The walls were built with soil-cement bricks molded on the farm's construction site, a material that has greater inertia and is highly efficient for thermal comfort.
The frames were designed and developed with a ventilated windowsill system, a little technology explored in current Brazilian architecture, present in several projects from the 1960s, especially in northeastern cities.
The ventilated windowsill is one of the most efficient bioclimatic construction strategies in promoting thermal comfort and energy efficiency.
It is a device located below the window opening, in the shape of an inverted 'L', which is protected from rain and allows for the circulation of air during the day and night, without compromising the entry of light and the security of the environment.
Cross ventilation is also present in the wooden door panels in all environments, and the double roof, with a metal tile and wide eaves, protects the concrete slab from direct sunlight and allows for air exchange between them.
Between the houses, streets, and squares were proposed that prioritize pedestrian and bicycle traffic among the units and car flow directed to the village's perimeter.
The streets are unpaved with gravel, like much of the farm, and all the macro and micro drainage of the village is done through a bio-ditch system.

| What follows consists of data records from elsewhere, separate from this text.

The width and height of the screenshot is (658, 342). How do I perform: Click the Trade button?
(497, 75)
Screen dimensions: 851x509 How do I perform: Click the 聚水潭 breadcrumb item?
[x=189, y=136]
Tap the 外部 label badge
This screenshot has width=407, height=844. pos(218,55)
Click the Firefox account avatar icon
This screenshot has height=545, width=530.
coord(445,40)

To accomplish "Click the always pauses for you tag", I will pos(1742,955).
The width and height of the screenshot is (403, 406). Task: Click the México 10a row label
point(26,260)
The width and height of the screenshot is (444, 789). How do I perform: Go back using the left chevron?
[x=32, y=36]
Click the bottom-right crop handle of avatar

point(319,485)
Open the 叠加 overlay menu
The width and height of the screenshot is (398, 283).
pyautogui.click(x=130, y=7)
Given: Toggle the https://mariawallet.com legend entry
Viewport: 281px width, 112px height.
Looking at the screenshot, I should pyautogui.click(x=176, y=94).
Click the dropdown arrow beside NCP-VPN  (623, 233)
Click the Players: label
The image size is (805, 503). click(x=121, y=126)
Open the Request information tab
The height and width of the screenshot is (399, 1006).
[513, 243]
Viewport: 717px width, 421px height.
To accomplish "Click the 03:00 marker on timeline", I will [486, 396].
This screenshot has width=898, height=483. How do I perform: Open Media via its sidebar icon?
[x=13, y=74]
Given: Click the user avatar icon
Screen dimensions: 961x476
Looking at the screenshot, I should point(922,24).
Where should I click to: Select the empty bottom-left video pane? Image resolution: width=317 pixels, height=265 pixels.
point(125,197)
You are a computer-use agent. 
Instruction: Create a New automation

The landscaping was designed to shade the common spaces, give privacy to the houses, and function as a groundwater recharge system in strategically positioned gardens.
If the rain volume is high, the excess water is directed from the drainage gardens to a main bio-ditch on the outer perimeter of the village and overflows into the Javaés River.
Each housing unit has individual equipment sufficient for each family composition, creating privacy in a community of employees, as a new way of inhabiting a rural space with condominium-like characteristics.
A garage building is isolated from the housing complex and allows the garages to be used as a barbecue area or leisure space for the 2 and 3-bedroom houses. The single houses, or studio apartments, have a central courtyard for every 4 units and have become gym and balcony spaces.
Earth - This set of earth projects leaves as a legacy for young people the vision of the future based on ancestral heritage, new ways of inhabiting the land, and electing a new canon for human and planetary development that starts from ancestral roots.
The technical production of the soil-cement bricks for the cafeteria and employee village works was conducted by the engineering team of the construction company InovaTS, which implemented a brick factory on-site, where 380,000 units were produced using a mechanical press and local soil. The bricks were wet-cured for the first two days and then transferred to an open courtyard for curing.
Tests were carried out in a technological control laboratory implemented at the construction site. All batches were traced with the day of manufacture, sample breakage, and location of application.
Students and teachers made periodic visits to the site, sharing the learning process in the construction of their homes.